### Aim of the exercise:
Using the records below, write out again exactly the lines that begin at the line containing "Image resolution: width=599" and end at the line containing "Given: Select Jordan Poole in the list", and no other lines.
[Opening Entries provided section]
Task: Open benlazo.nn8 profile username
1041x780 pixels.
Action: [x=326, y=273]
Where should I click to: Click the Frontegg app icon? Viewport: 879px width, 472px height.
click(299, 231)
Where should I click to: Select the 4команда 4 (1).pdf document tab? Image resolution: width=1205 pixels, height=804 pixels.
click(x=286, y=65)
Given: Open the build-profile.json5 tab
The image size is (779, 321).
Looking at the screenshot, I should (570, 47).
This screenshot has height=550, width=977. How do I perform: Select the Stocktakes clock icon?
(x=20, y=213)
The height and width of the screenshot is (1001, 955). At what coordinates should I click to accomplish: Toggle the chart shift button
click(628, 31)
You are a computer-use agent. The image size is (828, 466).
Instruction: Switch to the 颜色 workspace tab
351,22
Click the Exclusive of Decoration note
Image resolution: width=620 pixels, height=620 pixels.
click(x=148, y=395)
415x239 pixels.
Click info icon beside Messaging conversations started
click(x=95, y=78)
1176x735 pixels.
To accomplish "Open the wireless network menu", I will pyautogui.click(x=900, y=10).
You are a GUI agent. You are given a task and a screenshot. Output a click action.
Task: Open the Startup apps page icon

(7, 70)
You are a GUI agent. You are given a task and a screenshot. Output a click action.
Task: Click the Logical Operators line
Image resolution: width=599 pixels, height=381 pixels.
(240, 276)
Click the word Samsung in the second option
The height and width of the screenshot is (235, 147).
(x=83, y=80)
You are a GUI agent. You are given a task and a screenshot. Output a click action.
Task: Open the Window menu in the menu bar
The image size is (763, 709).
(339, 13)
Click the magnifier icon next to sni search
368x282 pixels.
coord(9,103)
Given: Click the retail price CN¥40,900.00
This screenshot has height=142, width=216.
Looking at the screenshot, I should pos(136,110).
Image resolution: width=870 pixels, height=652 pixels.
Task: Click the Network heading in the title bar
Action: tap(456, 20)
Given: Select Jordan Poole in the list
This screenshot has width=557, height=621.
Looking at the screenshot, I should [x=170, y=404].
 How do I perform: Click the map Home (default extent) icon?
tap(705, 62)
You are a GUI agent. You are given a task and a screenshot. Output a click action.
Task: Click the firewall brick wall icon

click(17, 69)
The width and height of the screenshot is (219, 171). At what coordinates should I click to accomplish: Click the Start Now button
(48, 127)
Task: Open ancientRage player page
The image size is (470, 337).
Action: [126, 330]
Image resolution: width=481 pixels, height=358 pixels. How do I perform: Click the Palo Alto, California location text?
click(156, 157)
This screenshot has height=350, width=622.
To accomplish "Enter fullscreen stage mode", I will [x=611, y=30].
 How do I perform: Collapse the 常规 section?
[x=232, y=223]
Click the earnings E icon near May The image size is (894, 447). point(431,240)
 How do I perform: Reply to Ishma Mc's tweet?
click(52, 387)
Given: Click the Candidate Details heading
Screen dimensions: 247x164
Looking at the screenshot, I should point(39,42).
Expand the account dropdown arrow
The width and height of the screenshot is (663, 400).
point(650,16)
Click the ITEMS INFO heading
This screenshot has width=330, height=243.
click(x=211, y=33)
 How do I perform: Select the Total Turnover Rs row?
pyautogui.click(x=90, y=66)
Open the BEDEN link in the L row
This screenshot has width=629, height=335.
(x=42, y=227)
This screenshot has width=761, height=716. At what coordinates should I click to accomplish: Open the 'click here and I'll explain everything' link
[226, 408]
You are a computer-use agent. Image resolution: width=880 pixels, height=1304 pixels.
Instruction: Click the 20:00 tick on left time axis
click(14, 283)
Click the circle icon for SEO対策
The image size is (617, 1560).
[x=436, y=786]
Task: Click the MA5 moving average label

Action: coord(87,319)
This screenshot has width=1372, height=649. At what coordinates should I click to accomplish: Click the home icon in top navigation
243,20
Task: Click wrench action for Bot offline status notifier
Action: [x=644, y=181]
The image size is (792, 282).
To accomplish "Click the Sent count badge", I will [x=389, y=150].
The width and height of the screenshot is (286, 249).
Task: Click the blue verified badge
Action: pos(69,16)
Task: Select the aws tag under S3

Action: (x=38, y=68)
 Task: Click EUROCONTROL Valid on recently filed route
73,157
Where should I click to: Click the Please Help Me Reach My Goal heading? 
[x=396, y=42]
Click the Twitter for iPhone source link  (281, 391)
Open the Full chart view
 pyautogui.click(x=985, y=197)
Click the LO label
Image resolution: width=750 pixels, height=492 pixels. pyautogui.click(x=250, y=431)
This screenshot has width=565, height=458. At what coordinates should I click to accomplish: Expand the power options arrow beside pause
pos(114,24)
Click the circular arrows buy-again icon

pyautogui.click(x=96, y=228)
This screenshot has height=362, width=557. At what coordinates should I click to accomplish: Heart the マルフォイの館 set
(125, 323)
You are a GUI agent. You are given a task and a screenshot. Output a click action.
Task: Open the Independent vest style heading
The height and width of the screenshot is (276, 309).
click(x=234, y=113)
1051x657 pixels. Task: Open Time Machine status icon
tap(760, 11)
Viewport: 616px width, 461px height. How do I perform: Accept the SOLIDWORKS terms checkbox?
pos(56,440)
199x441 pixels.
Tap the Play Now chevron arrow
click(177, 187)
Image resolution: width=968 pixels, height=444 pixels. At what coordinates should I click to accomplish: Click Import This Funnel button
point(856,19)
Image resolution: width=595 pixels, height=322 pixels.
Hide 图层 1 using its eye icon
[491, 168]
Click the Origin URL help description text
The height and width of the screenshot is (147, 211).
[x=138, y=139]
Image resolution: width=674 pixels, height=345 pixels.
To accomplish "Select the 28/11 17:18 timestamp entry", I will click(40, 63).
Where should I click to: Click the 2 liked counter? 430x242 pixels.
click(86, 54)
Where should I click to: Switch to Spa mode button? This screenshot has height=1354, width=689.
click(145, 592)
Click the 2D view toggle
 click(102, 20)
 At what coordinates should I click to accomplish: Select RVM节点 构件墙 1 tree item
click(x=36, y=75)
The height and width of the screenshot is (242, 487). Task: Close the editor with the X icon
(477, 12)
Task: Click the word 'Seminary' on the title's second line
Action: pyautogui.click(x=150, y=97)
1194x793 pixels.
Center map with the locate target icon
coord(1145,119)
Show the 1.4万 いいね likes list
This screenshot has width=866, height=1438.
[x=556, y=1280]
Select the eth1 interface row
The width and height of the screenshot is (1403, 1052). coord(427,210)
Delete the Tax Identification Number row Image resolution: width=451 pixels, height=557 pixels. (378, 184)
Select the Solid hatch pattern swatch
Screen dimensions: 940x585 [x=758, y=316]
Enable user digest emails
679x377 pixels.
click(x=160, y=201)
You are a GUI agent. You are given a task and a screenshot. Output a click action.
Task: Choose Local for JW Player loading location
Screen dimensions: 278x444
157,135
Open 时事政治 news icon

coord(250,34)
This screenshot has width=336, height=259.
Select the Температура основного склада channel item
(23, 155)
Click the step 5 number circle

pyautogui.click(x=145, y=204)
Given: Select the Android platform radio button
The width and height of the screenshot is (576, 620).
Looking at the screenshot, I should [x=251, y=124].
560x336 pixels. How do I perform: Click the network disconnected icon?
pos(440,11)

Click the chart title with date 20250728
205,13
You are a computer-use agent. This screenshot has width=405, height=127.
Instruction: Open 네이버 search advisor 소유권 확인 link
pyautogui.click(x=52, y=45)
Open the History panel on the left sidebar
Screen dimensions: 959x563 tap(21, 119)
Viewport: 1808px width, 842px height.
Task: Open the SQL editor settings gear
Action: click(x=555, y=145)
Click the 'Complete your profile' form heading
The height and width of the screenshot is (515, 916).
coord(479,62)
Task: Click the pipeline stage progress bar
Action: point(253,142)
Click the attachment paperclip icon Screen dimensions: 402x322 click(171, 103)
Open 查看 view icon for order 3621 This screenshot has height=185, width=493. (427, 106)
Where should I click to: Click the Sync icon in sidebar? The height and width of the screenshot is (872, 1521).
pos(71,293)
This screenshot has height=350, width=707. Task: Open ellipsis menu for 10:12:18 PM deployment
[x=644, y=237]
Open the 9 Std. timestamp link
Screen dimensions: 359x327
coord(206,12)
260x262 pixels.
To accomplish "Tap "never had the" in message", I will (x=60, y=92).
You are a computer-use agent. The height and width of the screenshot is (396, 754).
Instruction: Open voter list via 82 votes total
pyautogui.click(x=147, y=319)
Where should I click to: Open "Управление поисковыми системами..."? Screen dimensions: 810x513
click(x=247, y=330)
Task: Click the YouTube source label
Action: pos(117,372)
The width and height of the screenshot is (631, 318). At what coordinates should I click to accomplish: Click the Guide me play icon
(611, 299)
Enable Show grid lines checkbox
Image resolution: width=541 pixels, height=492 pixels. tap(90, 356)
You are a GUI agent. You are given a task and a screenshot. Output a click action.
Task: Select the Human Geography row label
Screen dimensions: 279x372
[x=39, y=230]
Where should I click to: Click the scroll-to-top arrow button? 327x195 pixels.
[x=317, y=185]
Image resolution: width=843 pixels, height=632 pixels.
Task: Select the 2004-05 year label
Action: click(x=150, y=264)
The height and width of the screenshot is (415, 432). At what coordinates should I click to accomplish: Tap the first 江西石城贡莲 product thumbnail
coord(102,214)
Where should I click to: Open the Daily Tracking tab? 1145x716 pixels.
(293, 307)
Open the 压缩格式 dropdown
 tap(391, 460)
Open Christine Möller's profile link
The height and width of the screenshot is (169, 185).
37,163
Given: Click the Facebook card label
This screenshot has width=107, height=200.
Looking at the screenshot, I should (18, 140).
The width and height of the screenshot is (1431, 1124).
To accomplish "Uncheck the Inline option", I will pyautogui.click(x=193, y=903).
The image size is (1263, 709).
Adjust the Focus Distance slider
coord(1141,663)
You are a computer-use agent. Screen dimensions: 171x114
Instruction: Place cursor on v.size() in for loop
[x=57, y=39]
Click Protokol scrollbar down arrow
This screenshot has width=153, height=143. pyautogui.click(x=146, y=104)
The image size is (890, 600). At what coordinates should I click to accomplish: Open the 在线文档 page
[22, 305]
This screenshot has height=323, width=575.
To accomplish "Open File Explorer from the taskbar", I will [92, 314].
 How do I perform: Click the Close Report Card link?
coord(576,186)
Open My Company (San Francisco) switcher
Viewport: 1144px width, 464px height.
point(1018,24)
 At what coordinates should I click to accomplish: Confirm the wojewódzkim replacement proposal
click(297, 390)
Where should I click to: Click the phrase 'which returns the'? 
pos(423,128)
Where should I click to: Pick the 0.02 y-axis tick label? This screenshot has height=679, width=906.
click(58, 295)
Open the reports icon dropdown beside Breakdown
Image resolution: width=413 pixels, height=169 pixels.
[Closing Entries provided section]
### Reply:
Image resolution: width=599 pixels, height=381 pixels.
(240, 276)
Click the word Samsung in the second option
The height and width of the screenshot is (235, 147).
(x=83, y=80)
You are a GUI agent. You are given a task and a screenshot. Output a click action.
Task: Open the Window menu in the menu bar
The image size is (763, 709).
(339, 13)
Click the magnifier icon next to sni search
368x282 pixels.
coord(9,103)
Given: Click the retail price CN¥40,900.00
This screenshot has height=142, width=216.
Looking at the screenshot, I should pos(136,110).
Image resolution: width=870 pixels, height=652 pixels.
Task: Click the Network heading in the title bar
Action: tap(456, 20)
Given: Select Jordan Poole in the list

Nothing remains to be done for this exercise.